Required action >>
Check each line of the listing for the word "Orthopaedics" and report the ones that have it.

Excerpted records >>
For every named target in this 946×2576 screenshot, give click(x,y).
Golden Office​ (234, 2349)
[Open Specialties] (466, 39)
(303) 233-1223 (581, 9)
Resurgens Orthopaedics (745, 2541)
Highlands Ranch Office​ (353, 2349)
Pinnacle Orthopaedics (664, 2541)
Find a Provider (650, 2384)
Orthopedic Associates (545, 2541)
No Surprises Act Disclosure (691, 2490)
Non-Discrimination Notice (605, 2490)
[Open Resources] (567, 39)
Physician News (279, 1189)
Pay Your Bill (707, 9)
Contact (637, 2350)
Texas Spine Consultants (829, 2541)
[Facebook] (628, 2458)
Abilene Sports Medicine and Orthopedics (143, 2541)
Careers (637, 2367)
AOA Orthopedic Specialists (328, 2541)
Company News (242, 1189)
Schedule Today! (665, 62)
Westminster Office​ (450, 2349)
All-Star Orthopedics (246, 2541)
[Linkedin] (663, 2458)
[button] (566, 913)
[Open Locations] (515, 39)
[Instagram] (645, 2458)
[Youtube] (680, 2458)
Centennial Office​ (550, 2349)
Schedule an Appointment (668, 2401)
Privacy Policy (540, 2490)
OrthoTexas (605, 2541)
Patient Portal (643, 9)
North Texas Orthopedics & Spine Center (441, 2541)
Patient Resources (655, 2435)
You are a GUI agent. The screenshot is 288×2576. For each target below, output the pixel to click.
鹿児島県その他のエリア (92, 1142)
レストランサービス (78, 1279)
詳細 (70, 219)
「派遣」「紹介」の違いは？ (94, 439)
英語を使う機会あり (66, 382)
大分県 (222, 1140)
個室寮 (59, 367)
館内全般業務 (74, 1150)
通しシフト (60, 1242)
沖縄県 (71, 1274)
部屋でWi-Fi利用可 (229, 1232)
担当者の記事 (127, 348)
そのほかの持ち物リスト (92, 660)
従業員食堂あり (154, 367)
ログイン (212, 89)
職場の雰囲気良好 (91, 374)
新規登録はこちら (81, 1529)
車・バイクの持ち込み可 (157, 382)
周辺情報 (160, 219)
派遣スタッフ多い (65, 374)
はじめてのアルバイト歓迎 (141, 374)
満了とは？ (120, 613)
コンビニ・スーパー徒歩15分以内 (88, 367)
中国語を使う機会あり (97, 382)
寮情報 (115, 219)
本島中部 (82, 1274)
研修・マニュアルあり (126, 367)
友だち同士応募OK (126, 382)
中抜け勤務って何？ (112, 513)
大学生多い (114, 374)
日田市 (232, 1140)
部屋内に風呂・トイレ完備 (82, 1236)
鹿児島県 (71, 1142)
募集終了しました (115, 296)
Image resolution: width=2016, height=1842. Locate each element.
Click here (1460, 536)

Solution below >>
Resurgens Orthopaedics (745, 2541)
Pinnacle Orthopaedics (664, 2541)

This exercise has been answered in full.